> **WHAT NEEDS TO BE DONE**:
Print the records below exactly, leaving out nothing.

━━━━━ RECORDS SHOWN

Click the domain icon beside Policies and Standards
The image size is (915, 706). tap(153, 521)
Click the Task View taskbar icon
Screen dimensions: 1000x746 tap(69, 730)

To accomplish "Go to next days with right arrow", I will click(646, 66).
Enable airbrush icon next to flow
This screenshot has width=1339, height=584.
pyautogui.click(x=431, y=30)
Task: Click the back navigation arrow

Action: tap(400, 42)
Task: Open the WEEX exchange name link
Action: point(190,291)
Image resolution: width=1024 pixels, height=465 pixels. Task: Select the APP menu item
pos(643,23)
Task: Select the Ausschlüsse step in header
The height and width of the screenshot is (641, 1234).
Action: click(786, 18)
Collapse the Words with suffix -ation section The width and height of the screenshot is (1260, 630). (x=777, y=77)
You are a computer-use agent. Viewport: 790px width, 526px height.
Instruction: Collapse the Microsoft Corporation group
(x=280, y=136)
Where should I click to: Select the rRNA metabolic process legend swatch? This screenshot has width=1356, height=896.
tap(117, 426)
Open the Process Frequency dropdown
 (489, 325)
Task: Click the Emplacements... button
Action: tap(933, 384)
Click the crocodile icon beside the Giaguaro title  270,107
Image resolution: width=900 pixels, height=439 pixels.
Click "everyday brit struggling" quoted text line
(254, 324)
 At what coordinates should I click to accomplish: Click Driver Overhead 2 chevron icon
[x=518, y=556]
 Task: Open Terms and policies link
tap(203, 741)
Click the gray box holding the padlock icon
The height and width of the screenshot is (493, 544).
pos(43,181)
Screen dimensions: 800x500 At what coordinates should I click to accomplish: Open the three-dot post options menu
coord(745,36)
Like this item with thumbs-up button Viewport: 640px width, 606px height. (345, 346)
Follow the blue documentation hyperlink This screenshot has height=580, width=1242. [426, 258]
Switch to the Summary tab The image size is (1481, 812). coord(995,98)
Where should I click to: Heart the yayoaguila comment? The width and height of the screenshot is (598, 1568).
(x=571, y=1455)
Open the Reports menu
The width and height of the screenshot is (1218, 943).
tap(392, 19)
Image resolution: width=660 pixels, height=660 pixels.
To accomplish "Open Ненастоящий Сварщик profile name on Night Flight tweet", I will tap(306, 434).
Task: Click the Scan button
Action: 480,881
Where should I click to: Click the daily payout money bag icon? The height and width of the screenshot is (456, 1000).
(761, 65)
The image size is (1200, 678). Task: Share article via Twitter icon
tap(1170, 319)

━━━━━━━━━━

> **SOLVED EXERCISE**:
Click the domain icon beside Policies and Standards
The image size is (915, 706). tap(153, 521)
Click the Task View taskbar icon
Screen dimensions: 1000x746 tap(69, 730)

To accomplish "Go to next days with right arrow", I will click(646, 66).
Enable airbrush icon next to flow
This screenshot has width=1339, height=584.
pyautogui.click(x=431, y=30)
Task: Click the back navigation arrow

Action: tap(400, 42)
Task: Open the WEEX exchange name link
Action: point(190,291)
Image resolution: width=1024 pixels, height=465 pixels. Task: Select the APP menu item
pos(643,23)
Task: Select the Ausschlüsse step in header
The height and width of the screenshot is (641, 1234).
Action: click(786, 18)
Collapse the Words with suffix -ation section The width and height of the screenshot is (1260, 630). (x=777, y=77)
You are a computer-use agent. Viewport: 790px width, 526px height.
Instruction: Collapse the Microsoft Corporation group
(x=280, y=136)
Where should I click to: Select the rRNA metabolic process legend swatch? This screenshot has width=1356, height=896.
tap(117, 426)
Open the Process Frequency dropdown
 (489, 325)
Task: Click the Emplacements... button
Action: tap(933, 384)
Click the crocodile icon beside the Giaguaro title  270,107
Image resolution: width=900 pixels, height=439 pixels.
Click "everyday brit struggling" quoted text line
(254, 324)
 At what coordinates should I click to accomplish: Click Driver Overhead 2 chevron icon
[x=518, y=556]
 Task: Open Terms and policies link
tap(203, 741)
Click the gray box holding the padlock icon
The height and width of the screenshot is (493, 544).
pos(43,181)
Screen dimensions: 800x500 At what coordinates should I click to accomplish: Open the three-dot post options menu
coord(745,36)
Like this item with thumbs-up button Viewport: 640px width, 606px height. (345, 346)
Follow the blue documentation hyperlink This screenshot has height=580, width=1242. [426, 258]
Switch to the Summary tab The image size is (1481, 812). coord(995,98)
Where should I click to: Heart the yayoaguila comment? The width and height of the screenshot is (598, 1568).
(x=571, y=1455)
Open the Reports menu
The width and height of the screenshot is (1218, 943).
tap(392, 19)
Image resolution: width=660 pixels, height=660 pixels.
To accomplish "Open Ненастоящий Сварщик profile name on Night Flight tweet", I will tap(306, 434).
Task: Click the Scan button
Action: 480,881
Where should I click to: Click the daily payout money bag icon? The height and width of the screenshot is (456, 1000).
(761, 65)
The image size is (1200, 678). Task: Share article via Twitter icon
tap(1170, 319)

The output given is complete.